Всякий раз, когда я вспоминаю Венди, на меня вновь дышит атмосфера строгости и скромности, царившая на рабочих местах в тридцатых годах. Она была моя коллега и трудилась в автотранспортной группе, пока не передала мне эти обязанности, когда я выдержал экзамен на канцелярского служащего в конце 1936 года. Однажды, выйдя на обед, она задержалась. Наше уважение к пунктуальности было до того развито, что мне в голову пришли только два объяснения: либо несчастный случай, либо ее похитили. В каком-то смысле с ней приключилось и то и другое: свой обеденный перерыв она потратила, чтобы обвенчаться.
Сейчас моя работа состояла в том, чтобы вести эксплуатационный учет автомашин, на которых выезжали ремонтные бригады телефонистов. Требовалось следить за чрезмерным расходом горючего, поломками, ДТП… Уже просматривались контуры моего будущего: педантичный контроль за автомеханической базой почтового ведомства, бухгалтерский и прочий учет всяческих мелочей в сфере общественных средств связи и в работе тех людей, благодаря которым все это крутится.
Если бы я не вырвался из этой колеи, о характере поджидавшей меня жизни можно было бы судить по истории с делом, куда я подшивал протоколы совещаний, циркуляры и списки подходящих адресов, когда мы подыскивали место для нового гаража. Демобилизовавшись в 1948-м, я ненадолго вновь устроился на почтамте, оставив за спиной войну, в которой миллионы встретили свою мучительную и бессмысленную смерть, войну, которая раздавила меня психически и физически. Так вот, в первый день возвращения на гражданскую службу мне торжественно передали тот самый скоросшиватель насчет гаража. Его не открывали почти десятилетие. В этой затхлой конторе время остановилось, а вот для меня оно ускорилось вне всяких разумных пределов.

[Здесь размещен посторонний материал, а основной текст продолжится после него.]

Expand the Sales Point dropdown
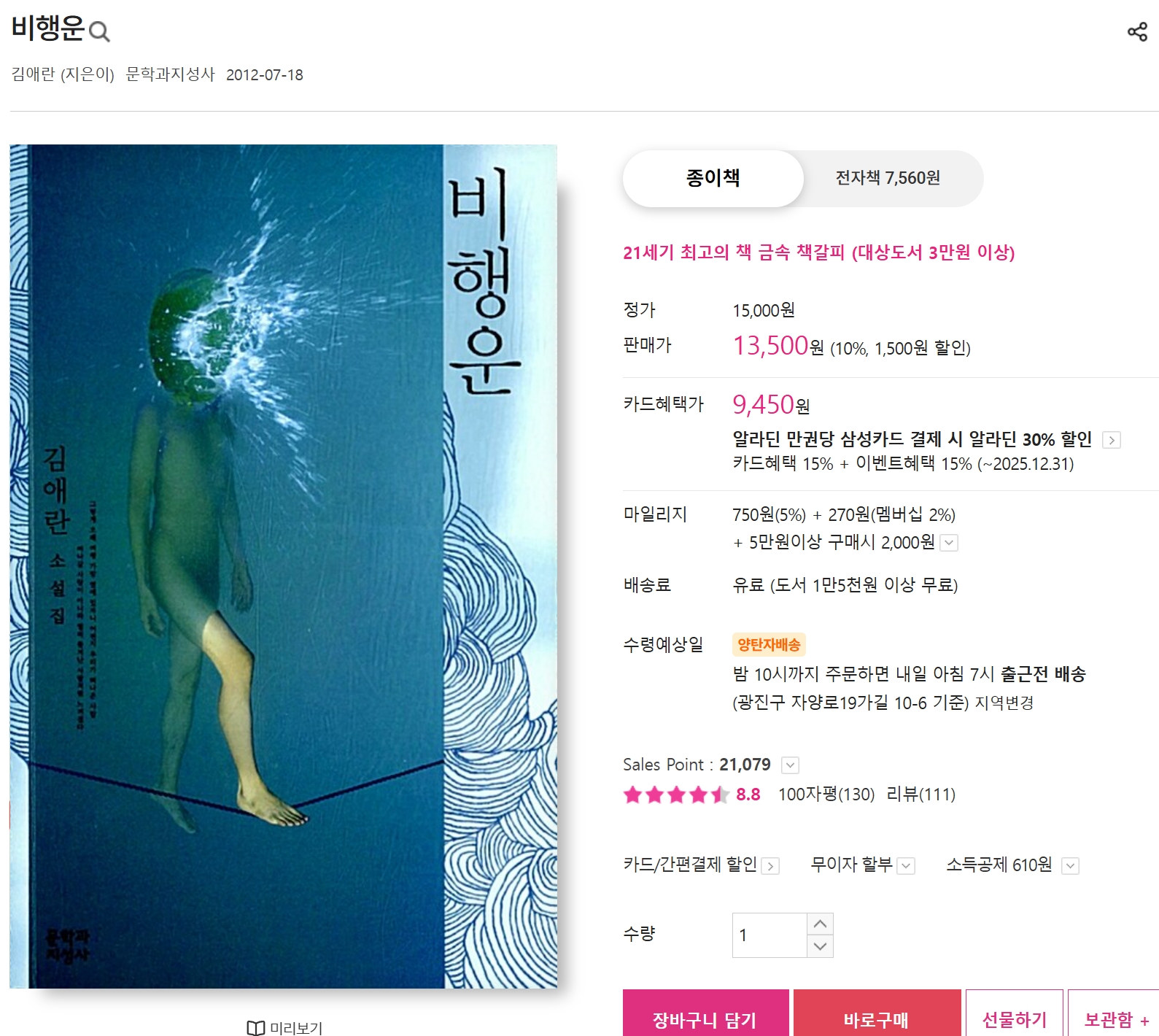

Должно быть, уже в 1936-м в меня просочились какие-то флюиды, мрачные предчувствия, потому что я решился на очередное радикальное изменение. Сейчас, задним числом, я понимаю: при всем моем конформизме я алкал чего-то всепоглощающего, чего-то большего, нежели те раз и навсегда проложенные маршруты, которые могла предложить моя жизнь; я был амбициозен – на свой собственный манер. Итак, я решил записаться на вечерние курсы телеграфистов и телефонистов. Отец отнесся к затее неодобрительно, решив, что это никуда не годится: менять статус служащего на работу технаря, терять руководящую должность в обмен на голую практику. Мы чиновники, нам не пристало марать руки!.. Но мое упрямство, с которым я так хорошо познакомился позднее, заставило пойти на этот шаг.